Estudió en S. Sava e ingresó en el Ejército, que juzgó siempre el instrumento más valioso para llevar a la práctica los planes políticos. Complicado en una conjuración en favor de la unidad del país, fue detenido; y salió de la cárcel, físicamente debilitado, en 1843.
Junto con figuras de tendencia liberal de Rumania y Francia, y a través de sociedades secretas de carbonarios, preparó la revolución de 1848, en la que destacó en su calidad de secretario del Gobierno provisional.

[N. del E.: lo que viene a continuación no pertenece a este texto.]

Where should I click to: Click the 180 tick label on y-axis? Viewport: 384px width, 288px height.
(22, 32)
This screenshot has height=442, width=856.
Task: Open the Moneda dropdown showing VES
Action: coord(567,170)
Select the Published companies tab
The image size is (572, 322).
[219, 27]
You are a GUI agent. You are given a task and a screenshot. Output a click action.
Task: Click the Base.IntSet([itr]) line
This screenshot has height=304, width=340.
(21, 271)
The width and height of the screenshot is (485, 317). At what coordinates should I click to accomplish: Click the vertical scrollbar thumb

Fracasado el movimiento, y luego de haber intentado en vano unir contra los rusos a fuerzas rumanas y húngaras, pudo llegar en 1849 a París y luego a Londres; a partir de entonces se convertiría en el más ardiente animador de la resurrección política de su país.
Consumido por las dificultades económicas, las divergencias con los compañeros y la tuberculosis, trató de volver a Rumania para ver a su madre; pero viose obligado a retirarse a Italia, donde murió en Palermo.
A su actividad política unió siempre la de historiador, en el curso de la cual buscó en el pasado el espíritu nacional de independencia que trataba de vivificar en los rumanos.
Entre sus obras figuran: Magazin istoric pentru Dacia (1845-47), Drepturile Románilor catre Inalta Poartá (1848), Question économique des principautés danubiennes (1850), Historia de los rumanos bajo el príncipe Miguel el Bravo (v.), Manualul bunului román (1903).